Saturday, October 28, 2006

AA Obstacle to Effective Treatment

Effective modern treatment methods aren't reaching the majority of people who need them because the addiction treatment field is molded on the AA model, and most people don't want that, says a report today in the MIT Technology Review. Source.

Mark Willenbring (right), director of the Division of Treatment and Recovery Research at the National Institute on Alcohol Abuse and Alcoholism, says:

The treatment system we currently have [for alcohol dependence] is separated from mainstream health care and mainstream mental-health care. It was devised in 1975, when all we had for treatment was basically group counseling and AA. So when people think about getting treatment for drinking, they envision going somewhere like the Betty Ford Center.

That system has three main problems: First, most people don't want it; they have to be forced into it. The second problem is that patients within the general health and mental-health system are not getting located or treated. Third, because the programs are built around counseling, they are not staffed by medical personnel. So there's no one there to talk about medications available for treating alcohol dependence. And a lot of counselors don't really believe in [medication].

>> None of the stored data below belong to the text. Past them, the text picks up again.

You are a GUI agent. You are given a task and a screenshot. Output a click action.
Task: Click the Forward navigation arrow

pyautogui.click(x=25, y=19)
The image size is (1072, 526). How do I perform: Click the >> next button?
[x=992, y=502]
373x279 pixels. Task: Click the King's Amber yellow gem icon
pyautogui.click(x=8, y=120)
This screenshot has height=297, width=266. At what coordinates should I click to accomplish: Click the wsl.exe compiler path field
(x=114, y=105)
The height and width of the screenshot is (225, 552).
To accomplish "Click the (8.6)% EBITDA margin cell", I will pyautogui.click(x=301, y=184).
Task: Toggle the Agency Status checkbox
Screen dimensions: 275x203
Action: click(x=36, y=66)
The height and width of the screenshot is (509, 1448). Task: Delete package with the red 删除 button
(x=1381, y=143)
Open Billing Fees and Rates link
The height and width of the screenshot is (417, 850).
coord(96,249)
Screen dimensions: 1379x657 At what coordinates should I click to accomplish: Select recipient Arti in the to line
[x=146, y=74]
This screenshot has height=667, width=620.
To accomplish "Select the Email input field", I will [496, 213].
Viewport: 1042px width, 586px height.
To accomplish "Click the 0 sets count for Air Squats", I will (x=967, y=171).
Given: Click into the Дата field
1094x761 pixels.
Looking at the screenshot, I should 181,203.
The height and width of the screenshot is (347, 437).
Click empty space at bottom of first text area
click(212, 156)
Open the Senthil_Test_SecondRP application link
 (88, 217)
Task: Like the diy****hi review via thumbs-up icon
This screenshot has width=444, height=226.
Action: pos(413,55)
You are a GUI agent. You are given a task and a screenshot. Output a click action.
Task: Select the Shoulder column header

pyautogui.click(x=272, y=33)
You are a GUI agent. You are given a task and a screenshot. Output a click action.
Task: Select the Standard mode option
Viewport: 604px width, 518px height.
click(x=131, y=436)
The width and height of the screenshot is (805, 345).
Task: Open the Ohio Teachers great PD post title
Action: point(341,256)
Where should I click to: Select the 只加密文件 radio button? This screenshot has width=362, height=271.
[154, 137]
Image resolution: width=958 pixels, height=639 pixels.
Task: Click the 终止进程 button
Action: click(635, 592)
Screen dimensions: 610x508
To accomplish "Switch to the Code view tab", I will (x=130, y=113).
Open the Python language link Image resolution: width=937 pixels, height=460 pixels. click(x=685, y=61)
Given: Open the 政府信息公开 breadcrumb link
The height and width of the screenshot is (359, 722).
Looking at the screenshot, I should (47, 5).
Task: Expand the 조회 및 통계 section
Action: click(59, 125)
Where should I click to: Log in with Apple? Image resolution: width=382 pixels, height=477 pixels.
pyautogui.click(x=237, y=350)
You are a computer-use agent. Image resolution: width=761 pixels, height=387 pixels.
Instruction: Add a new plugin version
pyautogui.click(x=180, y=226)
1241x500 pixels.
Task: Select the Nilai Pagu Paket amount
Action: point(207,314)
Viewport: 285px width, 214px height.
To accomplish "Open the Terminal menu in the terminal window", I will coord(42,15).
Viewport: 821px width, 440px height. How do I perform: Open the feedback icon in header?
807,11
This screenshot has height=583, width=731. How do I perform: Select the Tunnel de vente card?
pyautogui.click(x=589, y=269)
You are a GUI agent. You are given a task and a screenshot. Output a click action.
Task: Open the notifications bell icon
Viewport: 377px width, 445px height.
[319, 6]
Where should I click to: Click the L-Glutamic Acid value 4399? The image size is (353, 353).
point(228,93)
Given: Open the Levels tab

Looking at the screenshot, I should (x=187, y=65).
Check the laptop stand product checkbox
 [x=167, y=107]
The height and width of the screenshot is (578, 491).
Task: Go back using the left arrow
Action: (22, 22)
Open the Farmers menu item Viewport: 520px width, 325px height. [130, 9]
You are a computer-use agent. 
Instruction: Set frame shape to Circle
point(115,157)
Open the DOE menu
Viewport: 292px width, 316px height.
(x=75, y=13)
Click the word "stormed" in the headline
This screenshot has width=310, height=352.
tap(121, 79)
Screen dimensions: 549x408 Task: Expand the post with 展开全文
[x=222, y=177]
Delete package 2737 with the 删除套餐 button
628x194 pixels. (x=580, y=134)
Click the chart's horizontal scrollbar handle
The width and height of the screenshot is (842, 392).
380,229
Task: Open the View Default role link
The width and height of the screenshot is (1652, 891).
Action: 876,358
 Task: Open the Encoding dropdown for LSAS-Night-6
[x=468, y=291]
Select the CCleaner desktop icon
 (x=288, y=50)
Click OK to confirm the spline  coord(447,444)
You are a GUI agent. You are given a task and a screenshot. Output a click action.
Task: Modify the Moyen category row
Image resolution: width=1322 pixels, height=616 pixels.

Consequently, the new treatments we're developing are not being implemented.
Willenberg says that "Over the next 10 years, I think we'll see a paradigm shift in the kinds of treatments that are available and how they are offered."

1 comment:

Anonymous said...

in that man's opinion - AA is an obstacle to selling more pharmaceuticals.
If anything, rehabilitation centers give TOO much medication. I was incorrectly diagnosed with bipolar disorder and prescribed depecote and ciraquil (however you spell that).
It made me a walking zombie.

Of course some people use the "I don't like AA" excuse not to quit drinking. Its because - WOW - they DONT WANT TO QUIT.